A splint is a temporary orthopedic device used to immobilize an injured extremity, providing support and protection. Unlike a cast, which wraps fully around the limb, a splint is non-circumferential and adjustable, making it useful for acute injuries where swelling is expected. The long arm splint is a specific immobilizer designed to stabilize the bones and joints of the upper limb. Its application is a crucial first step in managing certain fractures and dislocations before definitive treatment, such as a full cast or surgery.
Defining the Device and Its Reach
The long arm splint restricts movement across two major joint complexes: the elbow and the wrist. It generally extends from the proximal third of the upper arm, crossing the elbow joint, and continues down to the wrist area. Its primary function is to prevent the bending and straightening of the elbow (flexion and extension), and the rotation of the forearm (supination and pronation). This comprehensive immobilization prevents disruptive movement at the injury site.
The device is constructed using layers of soft padding, such as cotton web roll, applied directly to the skin, followed by rigid splinting material. These rigid materials are typically strips of plaster or fiberglass that are moistened and molded to the contour of the arm. Because the splint does not fully encircle the limb, it is secured with an elastic bandage wrapped over the top, allowing for expansion if the injured limb swells. This open design differentiates the splint from a cast, which is a fully rigid, circumferential shell.
Conditions Requiring a Long Arm Splint
The long arm splint is indicated for injuries requiring stabilization of both the elbow and the structures distal to it. Common bony injuries treated include fractures of the distal humerus (the lower end of the upper arm bone) and olecranon fractures (the bone at the tip of the elbow). It is also used for complex elbow fracture-dislocations after the joint has been realigned.
The splint provides stability for specific forearm injuries, such as a Monteggia fracture, which combines a proximal ulna fracture and a radial head dislocation. Unstable forearm fractures involving both the radius and ulna often require the added elbow immobilization provided by the long arm splint. This device is an initial, temporary measure designed to hold the limb securely until swelling subsides and a transition to a cast or other permanent fixation can occur.

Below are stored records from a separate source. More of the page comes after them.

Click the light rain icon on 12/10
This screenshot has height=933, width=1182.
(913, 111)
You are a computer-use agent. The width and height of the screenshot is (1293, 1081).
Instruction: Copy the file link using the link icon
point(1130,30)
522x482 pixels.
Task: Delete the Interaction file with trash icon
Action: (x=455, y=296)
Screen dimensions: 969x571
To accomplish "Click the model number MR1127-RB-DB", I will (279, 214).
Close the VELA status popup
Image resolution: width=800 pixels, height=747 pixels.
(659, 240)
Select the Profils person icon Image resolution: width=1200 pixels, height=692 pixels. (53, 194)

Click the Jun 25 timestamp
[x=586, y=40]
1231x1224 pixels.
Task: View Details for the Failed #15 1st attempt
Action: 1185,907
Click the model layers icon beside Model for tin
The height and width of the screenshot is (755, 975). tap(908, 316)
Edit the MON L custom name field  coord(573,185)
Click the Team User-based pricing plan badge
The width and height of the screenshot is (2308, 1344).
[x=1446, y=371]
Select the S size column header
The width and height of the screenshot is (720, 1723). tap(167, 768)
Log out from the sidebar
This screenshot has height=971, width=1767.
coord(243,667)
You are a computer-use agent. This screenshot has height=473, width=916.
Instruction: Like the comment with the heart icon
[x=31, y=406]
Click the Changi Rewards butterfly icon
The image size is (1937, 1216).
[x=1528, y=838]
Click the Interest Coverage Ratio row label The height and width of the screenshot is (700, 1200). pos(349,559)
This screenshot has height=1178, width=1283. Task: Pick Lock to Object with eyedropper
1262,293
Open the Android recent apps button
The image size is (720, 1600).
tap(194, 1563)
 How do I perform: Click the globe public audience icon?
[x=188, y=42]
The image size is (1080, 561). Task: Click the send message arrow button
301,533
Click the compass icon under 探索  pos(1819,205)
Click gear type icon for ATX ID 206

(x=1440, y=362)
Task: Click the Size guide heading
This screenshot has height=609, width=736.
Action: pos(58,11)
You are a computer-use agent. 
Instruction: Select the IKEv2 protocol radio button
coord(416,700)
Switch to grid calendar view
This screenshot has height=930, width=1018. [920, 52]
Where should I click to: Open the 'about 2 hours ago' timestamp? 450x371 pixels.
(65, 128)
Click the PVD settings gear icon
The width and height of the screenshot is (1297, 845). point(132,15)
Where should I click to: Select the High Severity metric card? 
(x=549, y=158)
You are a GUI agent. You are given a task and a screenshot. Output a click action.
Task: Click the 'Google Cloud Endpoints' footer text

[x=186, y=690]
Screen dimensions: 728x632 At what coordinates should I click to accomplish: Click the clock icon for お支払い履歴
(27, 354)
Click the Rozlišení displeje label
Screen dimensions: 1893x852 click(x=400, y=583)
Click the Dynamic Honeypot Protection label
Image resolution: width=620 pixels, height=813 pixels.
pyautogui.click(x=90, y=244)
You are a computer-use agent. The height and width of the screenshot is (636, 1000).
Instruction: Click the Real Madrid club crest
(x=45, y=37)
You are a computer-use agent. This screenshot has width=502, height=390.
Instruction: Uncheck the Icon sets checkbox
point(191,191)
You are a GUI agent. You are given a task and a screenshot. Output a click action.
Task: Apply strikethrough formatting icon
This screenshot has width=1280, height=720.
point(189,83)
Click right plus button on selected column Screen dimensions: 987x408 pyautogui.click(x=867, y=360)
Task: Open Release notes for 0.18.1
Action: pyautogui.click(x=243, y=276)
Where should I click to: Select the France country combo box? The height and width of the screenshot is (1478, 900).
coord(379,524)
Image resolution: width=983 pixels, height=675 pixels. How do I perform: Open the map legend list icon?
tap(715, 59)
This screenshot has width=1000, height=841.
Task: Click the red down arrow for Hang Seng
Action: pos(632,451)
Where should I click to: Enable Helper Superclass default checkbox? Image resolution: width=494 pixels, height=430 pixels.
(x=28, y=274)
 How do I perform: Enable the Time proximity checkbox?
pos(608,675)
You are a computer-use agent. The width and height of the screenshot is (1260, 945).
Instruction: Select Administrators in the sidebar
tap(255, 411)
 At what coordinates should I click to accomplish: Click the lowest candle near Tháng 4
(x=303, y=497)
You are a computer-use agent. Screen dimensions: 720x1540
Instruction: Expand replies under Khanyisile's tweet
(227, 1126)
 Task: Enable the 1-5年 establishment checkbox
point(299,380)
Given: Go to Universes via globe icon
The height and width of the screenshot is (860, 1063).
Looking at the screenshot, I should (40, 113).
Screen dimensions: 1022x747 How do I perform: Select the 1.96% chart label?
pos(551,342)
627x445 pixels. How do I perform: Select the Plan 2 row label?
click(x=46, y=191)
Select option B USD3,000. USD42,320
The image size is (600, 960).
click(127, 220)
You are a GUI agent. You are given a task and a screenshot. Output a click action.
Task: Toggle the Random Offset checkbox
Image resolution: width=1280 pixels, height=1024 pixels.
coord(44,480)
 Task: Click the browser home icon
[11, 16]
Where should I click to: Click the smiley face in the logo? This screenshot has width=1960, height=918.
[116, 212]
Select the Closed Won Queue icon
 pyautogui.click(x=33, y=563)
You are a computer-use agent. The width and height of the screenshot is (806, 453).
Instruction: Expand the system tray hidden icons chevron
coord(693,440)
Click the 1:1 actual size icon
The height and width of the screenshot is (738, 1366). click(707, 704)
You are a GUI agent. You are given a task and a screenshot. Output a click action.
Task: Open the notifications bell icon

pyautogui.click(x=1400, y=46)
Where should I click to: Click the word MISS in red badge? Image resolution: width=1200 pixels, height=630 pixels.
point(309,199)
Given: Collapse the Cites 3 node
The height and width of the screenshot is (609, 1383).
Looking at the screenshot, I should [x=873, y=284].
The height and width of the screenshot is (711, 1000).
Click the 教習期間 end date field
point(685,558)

Application and Initial Instructions
The application process begins with placing a stockinette and soft padding over the entire area the splint will cover, ensuring extra material is layered over bony prominences like the elbow’s olecranon. The splinting material, which may be a combination of a posterior strip and a “sugar tong” strip, is prepared by immersion in water to activate the material. This material is then precisely molded to the patient’s arm, often with the elbow positioned at a 90-degree angle and the forearm in a neutral, thumb-up position for optimal stability.
The splint is held firmly in place with an elastic wrap, which must be taut enough to maintain position but not constrict the limb. Patients receive specific instructions to ensure the splint remains effective and safe. They must keep the splint completely dry, as moisture can compromise the padding, leading to skin irritation or loss of rigidity. The patient must also keep the injured arm elevated, ideally above the level of the heart, particularly during the first two to three days, to minimize swelling.
Recognizing Complications
Swelling from the injury can increase and lead to serious complications if not recognized quickly. The most concerning signs indicate neurovascular compromise, meaning blood flow or nerve function is being affected. Patients should immediately seek medical attention if they experience severe, unrelenting pain that is not eased by elevation or pain medication. This pain may signal excessive pressure developing within the arm, which is a symptom of compartment syndrome.
Other warning signs include new or worsening numbness and tingling in the hand or fingers, which indicates pressure on the nerves. A change in the color of the fingers, such as coldness or a blue tint, suggests impaired circulation. If the splint feels suddenly much tighter or if the patient cannot move their fingers as instructed, these also represent urgent issues. Monitoring these symptoms is the patient’s primary responsibility to prevent long-term damage.